A faixa etária se justifica pelo fato de a vacina ter eficácia comprovada quando tomada por quem ainda não teve nenhum contato com o vírus, ou seja, nenhuma relação sexual. Daí a importância da atenção dos pais em relação à iniciativa.

As doses estarão disponíveis em 36 mil postos da rede pública durante o ano todo e pretende atingir 80% do público-alvo, cerca de 5,2 milhões de meninas. Para recebê-la, basta apresentar o cartão de vacinação ou documento de identificação. Porém, a garantia da proteção se dá somente após três etapas. Isso significa que uma segunda dose deve ser tomada seis meses depois, e uma terceira, cinco anos após a primeira.

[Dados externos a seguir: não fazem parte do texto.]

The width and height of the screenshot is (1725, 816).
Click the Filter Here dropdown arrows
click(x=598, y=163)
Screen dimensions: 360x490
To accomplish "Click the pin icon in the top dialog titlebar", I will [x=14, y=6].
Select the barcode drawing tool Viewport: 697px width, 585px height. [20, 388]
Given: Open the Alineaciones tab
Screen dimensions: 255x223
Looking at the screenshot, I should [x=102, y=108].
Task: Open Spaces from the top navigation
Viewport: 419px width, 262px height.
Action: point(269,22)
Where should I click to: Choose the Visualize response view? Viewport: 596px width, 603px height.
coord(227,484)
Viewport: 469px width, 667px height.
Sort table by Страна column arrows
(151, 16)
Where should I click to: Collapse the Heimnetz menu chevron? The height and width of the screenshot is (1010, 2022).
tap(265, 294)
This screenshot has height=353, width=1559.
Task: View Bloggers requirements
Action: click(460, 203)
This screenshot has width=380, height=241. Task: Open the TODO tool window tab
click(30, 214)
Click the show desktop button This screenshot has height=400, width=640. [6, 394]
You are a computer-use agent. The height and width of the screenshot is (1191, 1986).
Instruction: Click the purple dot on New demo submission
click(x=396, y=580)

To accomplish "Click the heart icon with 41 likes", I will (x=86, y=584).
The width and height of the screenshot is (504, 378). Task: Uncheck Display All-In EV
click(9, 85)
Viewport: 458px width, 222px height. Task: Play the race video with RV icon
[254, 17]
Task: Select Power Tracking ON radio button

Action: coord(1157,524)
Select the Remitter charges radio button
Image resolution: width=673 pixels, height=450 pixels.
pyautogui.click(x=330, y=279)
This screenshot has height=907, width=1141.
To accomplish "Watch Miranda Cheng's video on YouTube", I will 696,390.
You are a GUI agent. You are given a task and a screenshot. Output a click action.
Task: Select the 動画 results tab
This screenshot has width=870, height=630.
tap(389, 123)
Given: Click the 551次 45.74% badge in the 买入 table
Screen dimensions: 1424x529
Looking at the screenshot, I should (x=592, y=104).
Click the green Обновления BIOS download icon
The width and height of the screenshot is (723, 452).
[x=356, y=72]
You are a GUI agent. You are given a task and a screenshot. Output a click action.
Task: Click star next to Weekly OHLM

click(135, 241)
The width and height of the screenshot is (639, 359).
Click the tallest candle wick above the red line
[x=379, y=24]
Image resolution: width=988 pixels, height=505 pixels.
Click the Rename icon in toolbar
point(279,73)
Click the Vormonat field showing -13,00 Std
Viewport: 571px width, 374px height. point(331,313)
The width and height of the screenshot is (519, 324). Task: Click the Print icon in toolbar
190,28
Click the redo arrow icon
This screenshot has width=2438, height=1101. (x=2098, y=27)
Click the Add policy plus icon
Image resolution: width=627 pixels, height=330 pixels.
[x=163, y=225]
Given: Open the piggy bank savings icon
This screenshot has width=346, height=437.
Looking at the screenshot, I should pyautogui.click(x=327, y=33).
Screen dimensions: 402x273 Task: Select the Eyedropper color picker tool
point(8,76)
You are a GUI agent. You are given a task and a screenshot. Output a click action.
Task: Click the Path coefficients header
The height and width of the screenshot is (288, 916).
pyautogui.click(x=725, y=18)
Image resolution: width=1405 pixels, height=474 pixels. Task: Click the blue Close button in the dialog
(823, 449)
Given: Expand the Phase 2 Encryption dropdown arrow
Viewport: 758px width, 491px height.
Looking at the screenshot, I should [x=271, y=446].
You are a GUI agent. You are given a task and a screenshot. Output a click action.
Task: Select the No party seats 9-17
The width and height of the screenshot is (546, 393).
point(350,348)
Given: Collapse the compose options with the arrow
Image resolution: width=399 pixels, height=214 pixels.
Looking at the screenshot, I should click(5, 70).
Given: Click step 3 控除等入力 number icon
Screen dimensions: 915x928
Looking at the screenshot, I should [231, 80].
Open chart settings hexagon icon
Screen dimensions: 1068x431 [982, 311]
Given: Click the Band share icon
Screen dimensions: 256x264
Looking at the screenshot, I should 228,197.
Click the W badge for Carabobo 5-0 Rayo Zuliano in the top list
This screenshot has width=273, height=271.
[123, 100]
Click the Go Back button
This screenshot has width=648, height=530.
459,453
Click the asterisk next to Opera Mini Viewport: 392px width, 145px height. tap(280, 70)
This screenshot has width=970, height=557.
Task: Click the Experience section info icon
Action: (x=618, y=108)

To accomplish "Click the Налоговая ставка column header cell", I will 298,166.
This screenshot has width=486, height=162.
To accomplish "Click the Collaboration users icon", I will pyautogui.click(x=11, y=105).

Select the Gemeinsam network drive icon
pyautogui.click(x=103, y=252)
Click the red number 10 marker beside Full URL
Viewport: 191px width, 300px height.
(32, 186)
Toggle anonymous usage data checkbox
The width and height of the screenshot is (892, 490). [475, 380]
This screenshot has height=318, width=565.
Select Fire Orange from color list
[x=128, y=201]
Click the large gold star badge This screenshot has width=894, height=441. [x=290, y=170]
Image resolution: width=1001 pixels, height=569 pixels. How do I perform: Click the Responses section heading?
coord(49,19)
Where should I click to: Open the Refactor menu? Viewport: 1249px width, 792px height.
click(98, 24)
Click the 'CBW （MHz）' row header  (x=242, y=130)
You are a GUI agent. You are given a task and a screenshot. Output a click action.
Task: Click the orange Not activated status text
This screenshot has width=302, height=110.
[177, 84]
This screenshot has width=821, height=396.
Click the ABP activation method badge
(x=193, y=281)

Mas vale ressaltar que a prevenção não pode parar por aí, já que o câncer do colo de útero tem a terceira maior taxa de incidência entre os cânceres que atingem as mulheres, ficando atrás apenas do de mama e do de cólon e reto. Tomar a vacina não elimina a necessidade do uso de preservativos e também da realização periódica do Papanicolau, exame que ajuda na prevenção de qualquer câncer ginecológico, e indicado para mulheres que tenham entre 25 e 64 anos. Ele é capaz de detectar alterações precoces de infecções causadas pelos mais de 100 tipos de HPV existentes que, na sua maioria, não levam a um diagnóstico mais grave, mas dão origem a feridas e verrugas de tamanhos variáveis nas regiões genitais, que precisam ser tratadas para evitar transmissão do vírus.

Enquanto a campanha não atinge uma gama maior de mulheres, é possível encontrar a vacina em laboratórios particulares com preços que variam de R$ 450 a R$ 900.